Bolt Threads exchanges eco-leathers for brand expertise

Mylo by Bolt Threads, US Mylo by Bolt Threads, US
Mylo by Bolt Threads, US Mylo by Bolt Threads, US

US – Biotechnology pioneer Bolt Threads is working to scale-up production of its Mylo mushroom leather through partnerships with fashion brands including Adidas, Lululemon and Stella McCartney.

To drive forward the use and development of Mylo, a form of mushroom-based leather and an alternative to animal skins, Bolt Threads will receive collective investment from a select number of brands. In exchange for the brands' expertise, Bolt Theads will provide them with access to hundreds of millions of square feet of the innovative, sustainable material. Focusing on 2021, the partnerships will culminate with the launch of various collections incorporating Mylo leather into brands' products.

‘We are thrilled to be working with partners who recognise that we are in a race to develop sustainable solutions to conventional technologies,’ says Dan Widmaier, CEO of Bolt Threads. He considers the importance of this partnership as ‘an ongoing commitment to develop materials and products for a more sustainable future’.

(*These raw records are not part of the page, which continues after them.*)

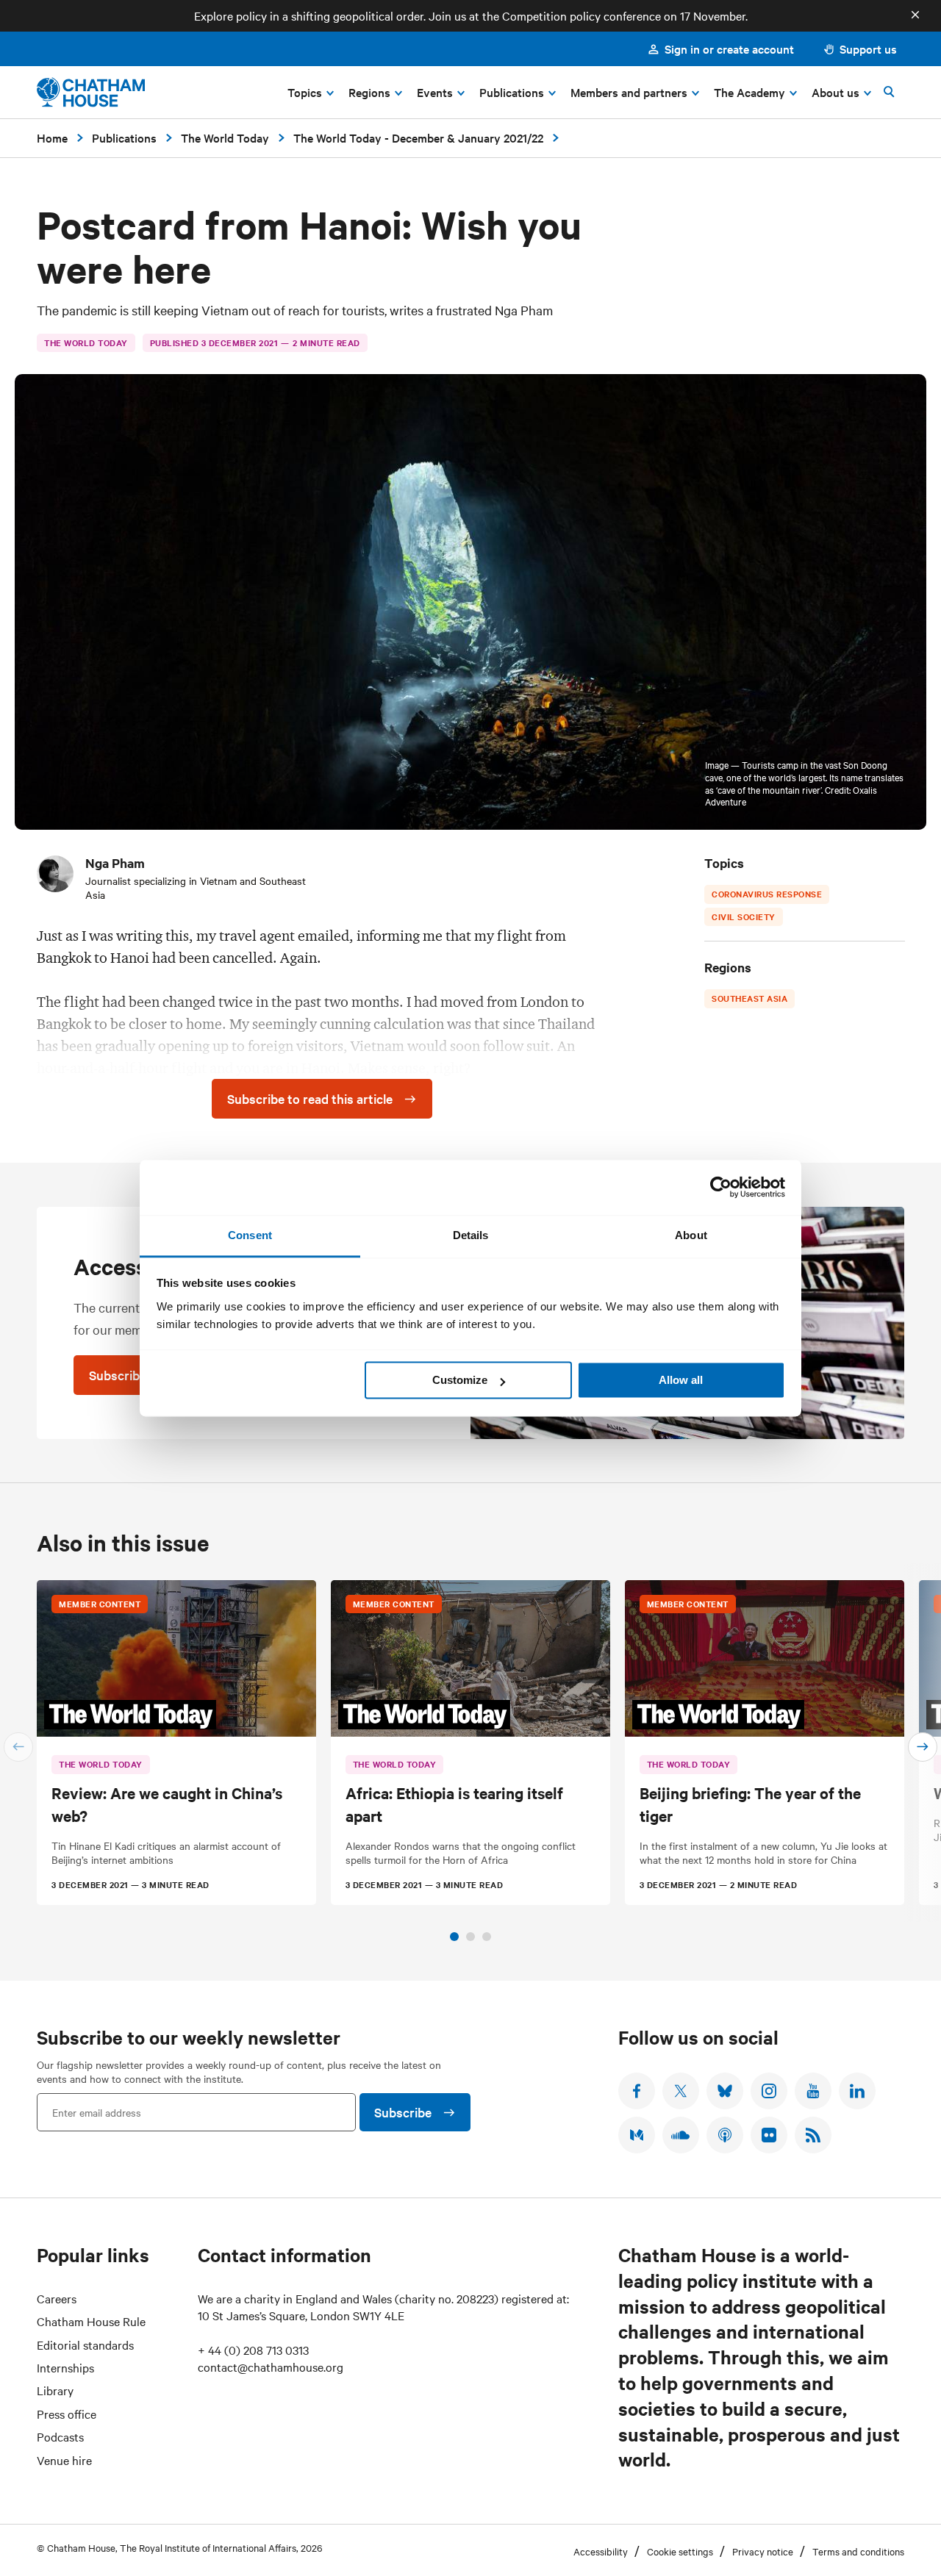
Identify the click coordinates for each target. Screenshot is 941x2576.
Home (52, 137)
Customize (459, 1380)
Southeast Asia (749, 998)
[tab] (454, 1936)
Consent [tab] (250, 1235)
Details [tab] (471, 1235)
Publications (124, 137)
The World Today (225, 137)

For more on innovative and eco-conscious supply chain solutions, look out for our forthcoming microtrend on open-source sustainability.

Japan’s national parks open up to work-ations

Japan – Japan’s national parks are tapping into the rise of remote working amid the pandemic – boosting facilities to allow for Bleisure trips.

Recognising that Japanese workers are leaning into the idea of working holidays as a result of Covid-19, the country's national parks are offering alternative remote work and leisure solutions dubbed as ‘work-ations’. The initiative is being led by National Park Resorts of Japan, operator of 37 Kyukamura Hotels, which are situated across such parks. Alongside these, it plans to rent out large tents, portable power stations and wi-fi at camping grounds in four national parks. It will also put up and take down tents for guests, as well as supplying them with food to allow workers to remain productive during their stay.

‘We would like to offer a plan in which guests can work in the morning and enjoy activities such as trekking and canoeing with their families in the afternoon,’ explains a hotel official in charge of the workation plan.

As hotels struggle to engage with tourists, businesses are repurposing their vacant rooms to provide shelter, safety and privacy. For more, explore Inter-covid Hospitality.

Kyukamura Hotels, Japan Kyukamura Hotels, Japan

Stat: Local radio fans also seek regional entertainment

Beosound Edge by Bang & Olufsen Beosound Edge by Bang & Olufsen

With radio remaining a popular form of entertainment in 2020, local radio fans in particular are displaying different media consumption habits to the wider public.

According to a recent YouGov study of British listeners, 38% tend to (29%) or definitely (9%) agree that they prefer local radio stations to national broadcasters. Between the 9% of those who definitely prefer local radio stations and others surveyed, there are also habitual discrepancies in the way they consume media. Local radio fans not only listen to more commercial radio, they also read regional and local newspapers more frequently.

In turn, they are less interested in watching tv, with only 48% of this group having watched non-commercial tv in the past 12 months compared with 60% of Britons overall. With local radio fans in mind, brands have an opportunity to tap into more nuanced mindsets and interests by targeting these loyal listeners – something we identify in our Big Idea focused on alternative entertainment platforms.